Nepal earthquake: American film maker evacuated from Everest base camp

Last Saturday, Mr Michael Churton, 38, felt the ground shift under his tent at Everest Base Camp, at 18,000 feet in the Himalayas.

Rushing out, he and others at the crowded base camp saw a huge plume of snow powder high above them. The avalanche triggered by the earthquake was on them in seconds, sweeping through the middle of base camp. He was buried in it and hit the left side of his face on a rock.

On Monday afternoon, Mr Churton, from Brooklyn, New York, was recovering in the lobby of the Yak and Yeti Hotel in Kathmandu, fresh off a helicopter that evacuated him and other survivors on Monday morning from Gorakshep, usually a one-hour walk down from base camp but in their traumatised condition with many injuries, a three-hour trek for the survivors of the avalanche.
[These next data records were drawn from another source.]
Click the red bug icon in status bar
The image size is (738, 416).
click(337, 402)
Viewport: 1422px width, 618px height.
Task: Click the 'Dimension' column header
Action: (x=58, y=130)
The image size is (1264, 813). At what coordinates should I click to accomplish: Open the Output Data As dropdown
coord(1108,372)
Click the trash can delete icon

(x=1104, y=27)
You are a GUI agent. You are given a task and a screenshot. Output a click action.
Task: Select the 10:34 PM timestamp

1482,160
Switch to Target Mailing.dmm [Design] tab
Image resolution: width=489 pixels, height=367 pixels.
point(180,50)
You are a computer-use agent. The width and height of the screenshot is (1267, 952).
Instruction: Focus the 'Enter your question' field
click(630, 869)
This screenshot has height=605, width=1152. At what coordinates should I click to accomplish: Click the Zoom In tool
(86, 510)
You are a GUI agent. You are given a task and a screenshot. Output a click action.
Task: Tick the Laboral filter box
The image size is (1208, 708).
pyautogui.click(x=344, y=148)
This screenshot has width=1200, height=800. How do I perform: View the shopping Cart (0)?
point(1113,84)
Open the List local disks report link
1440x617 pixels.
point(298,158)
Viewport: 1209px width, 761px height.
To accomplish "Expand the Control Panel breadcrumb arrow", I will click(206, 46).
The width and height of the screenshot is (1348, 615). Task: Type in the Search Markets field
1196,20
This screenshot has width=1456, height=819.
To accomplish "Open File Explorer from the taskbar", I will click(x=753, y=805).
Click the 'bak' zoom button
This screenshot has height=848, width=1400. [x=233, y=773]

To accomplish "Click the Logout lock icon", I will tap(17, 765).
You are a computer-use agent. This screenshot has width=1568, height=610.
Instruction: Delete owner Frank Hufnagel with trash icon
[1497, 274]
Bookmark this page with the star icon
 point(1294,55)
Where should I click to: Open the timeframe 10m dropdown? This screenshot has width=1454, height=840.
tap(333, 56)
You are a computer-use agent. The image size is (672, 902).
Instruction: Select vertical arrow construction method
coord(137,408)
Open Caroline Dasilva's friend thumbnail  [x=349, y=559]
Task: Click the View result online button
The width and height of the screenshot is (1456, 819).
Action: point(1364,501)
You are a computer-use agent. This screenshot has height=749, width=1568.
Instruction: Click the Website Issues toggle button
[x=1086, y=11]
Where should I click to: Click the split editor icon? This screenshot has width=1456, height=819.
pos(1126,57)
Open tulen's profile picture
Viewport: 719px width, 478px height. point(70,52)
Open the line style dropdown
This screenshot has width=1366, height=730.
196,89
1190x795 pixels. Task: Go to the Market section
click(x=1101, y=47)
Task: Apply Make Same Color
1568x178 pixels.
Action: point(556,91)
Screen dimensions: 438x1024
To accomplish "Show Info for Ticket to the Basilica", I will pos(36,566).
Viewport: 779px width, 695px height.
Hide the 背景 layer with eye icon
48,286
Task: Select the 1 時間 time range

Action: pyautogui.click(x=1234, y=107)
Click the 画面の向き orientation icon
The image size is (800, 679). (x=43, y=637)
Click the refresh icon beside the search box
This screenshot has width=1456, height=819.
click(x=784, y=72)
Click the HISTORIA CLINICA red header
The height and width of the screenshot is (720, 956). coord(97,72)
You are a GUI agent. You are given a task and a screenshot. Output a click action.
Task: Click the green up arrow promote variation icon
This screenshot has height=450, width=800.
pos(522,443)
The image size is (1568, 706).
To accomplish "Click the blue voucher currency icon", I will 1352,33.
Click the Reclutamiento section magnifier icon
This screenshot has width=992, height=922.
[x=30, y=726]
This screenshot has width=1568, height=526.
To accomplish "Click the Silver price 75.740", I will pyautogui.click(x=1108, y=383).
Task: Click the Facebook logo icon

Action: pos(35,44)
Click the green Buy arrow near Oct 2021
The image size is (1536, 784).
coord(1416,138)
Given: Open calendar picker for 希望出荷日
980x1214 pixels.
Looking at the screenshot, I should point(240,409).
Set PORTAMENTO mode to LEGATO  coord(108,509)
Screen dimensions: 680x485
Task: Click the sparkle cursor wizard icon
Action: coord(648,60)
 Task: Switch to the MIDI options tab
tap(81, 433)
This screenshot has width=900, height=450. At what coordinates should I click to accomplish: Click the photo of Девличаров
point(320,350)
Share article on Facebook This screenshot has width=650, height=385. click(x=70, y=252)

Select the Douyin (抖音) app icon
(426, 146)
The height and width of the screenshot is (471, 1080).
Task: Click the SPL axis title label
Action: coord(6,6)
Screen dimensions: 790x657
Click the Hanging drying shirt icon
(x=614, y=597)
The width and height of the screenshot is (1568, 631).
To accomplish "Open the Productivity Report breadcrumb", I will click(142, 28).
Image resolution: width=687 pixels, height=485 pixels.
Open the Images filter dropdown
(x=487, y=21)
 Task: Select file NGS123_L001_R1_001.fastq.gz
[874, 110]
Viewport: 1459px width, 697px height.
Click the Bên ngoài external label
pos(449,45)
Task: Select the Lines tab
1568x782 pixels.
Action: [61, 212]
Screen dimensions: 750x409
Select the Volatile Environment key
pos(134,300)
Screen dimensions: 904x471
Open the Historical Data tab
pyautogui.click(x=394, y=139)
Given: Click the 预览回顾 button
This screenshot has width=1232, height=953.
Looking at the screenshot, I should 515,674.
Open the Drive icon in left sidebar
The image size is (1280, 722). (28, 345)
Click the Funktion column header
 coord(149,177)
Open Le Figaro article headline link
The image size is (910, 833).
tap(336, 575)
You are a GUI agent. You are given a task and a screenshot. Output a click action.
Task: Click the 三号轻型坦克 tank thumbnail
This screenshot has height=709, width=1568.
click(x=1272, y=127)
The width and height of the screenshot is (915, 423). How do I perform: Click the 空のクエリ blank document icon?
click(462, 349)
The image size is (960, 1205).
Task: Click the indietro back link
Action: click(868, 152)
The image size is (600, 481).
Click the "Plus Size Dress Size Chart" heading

Speaking to The Straits Times two hours after alighting from the helicopter, he said he was filming a climb at the peak when the avalanche struck, destroying the middle of the camp.

An estimated 100 climbers, who were up at camps 1 and 2, survived unscathed, but were stranded there.

But a female doctor in their team at base camp was still missing.

The hotel had run out of rooms to accommodate groups of mountaineers and swarms of foreign media. The climbers were camped in the lobby, waiting for news on how to get home.